| COMPLETE THE FOLLOWING |
1) In the MagSQuant article, which institute coordinates the project?
2) Please reproduce word for word the passage of the MagSQuant article that begins at the words "The joint project" and stops after "(IKZ) in Berlin.".

++++ SOURCE

RPTU contributing to “MagSQuant”: New low-loss materials for quantum technology

Magnonic microwave isolator based on two microscopic antennas (made of gold) for the generation and detection of magnons in the underlying film of yttrium iron garnet (YIG)
Magnonic microwave isolator based on two microscopic antennas (made of gold) for the generation and detection of magnons in the underlying film of yttrium iron garnet (YIG). The orientation of the external magnetic field H breaks the symmetry of the system, which is why magnons can only propagate in one direction (in this case downwards). As a result, a microwave signal only flows from the upper to the lower antenna and not vice versa, creating a directional isolator. Figure: Philipp Pirro
Magnonic microwave insulator including its microwave leads on a film of yttrium iron garnet (YIG)
Magnonic microwave insulator including its microwave leads on a film of yttrium iron garnet (YIG). Illustration: Philipp Pirro

The joint project “Low-loss materials for integrated magnonic-superconducting quantum technologies” (MagSQuant) is a new initiative aimed at significantly increasing the performance and scalability of superconducting quantum platforms. The project is being funded as part of the “Quantum Systems” research programme of the German Federal Ministry of Education and Research (BMBF) with a funding amount of 2 million euros and will run until 30 September 2027. The aim of MagSQuant is to develop materials that minimize losses in quantum systems and advance the integration of miniaturized components. RPTU is one of the research partners in the project, which is coordinated by the Leibniz Institute for Crystal Growth (IKZ) in Berlin.

++++++++
++++ DATA PROVIDED

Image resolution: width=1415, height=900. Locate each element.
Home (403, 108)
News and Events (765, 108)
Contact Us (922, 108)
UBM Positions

++++++++

| EXERCISE RESULTS |
1) The Leibniz Institute for Crystal Growth (IKZ) in Berlin.

2)
The joint project “Low-loss materials for integrated magnonic-superconducting quantum technologies” (MagSQuant) is a new initiative aimed at significantly increasing the performance and scalability of superconducting quantum platforms. The project is being funded as part of the “Quantum Systems” research programme of the German Federal Ministry of Education and Research (BMBF) with a funding amount of 2 million euros and will run until 30 September 2027. The aim of MagSQuant is to develop materials that minimize losses in quantum systems and advance the integration of miniaturized components. RPTU is one of the research partners in the project, which is coordinated by the Leibniz Institute for Crystal Growth (IKZ) in Berlin.